The next best thing I can think of is compiling the different implementations of ascii_only? and valid_encoding? into an executable each, doing just one iteration in each executable (maybe with a ton of different strings each, all created at runtime), and having the benchmark code spawn processes many times. I think that would make sure the benchmark isn’t skewed by any LLVM optimizations.

I would assume though that this approach doesn’t provide any useful results, as I expect the overhead of process creation to be orders of magnitude greater than the actual method call.

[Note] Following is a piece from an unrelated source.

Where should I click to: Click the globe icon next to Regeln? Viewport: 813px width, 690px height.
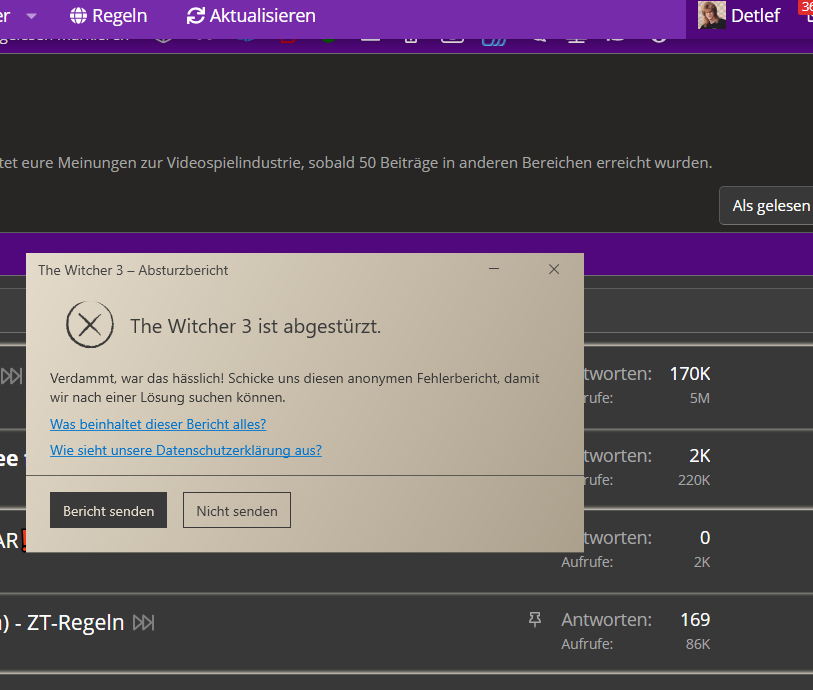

But who knows.

Yeah, no that won’t yield any useful results.

1 Like

I’ll throw in yet another implementation that checks multiple bytes at once.

I thought that memory alignment plays a role here, but I don’t know enough about that.

Pointer always assumes correct alignment, so the code could crash on some cpus.
The relevant part is that alignof(UInt8) = 1 while alignof(UInt64) = 8, so you’re just assuming that the Pointer will just have correct alignment.

x86 is a bit special because it’s quite fast at accessing memory from unaligned locations and doesn’t need special instructions for that (at least for regular registers).

I tried doing this in a way that should work with any alignment: Optimized String#ascii_only? ($4772390) · Snippets · GitLab

2 Likes

maybe create a PR or a shards?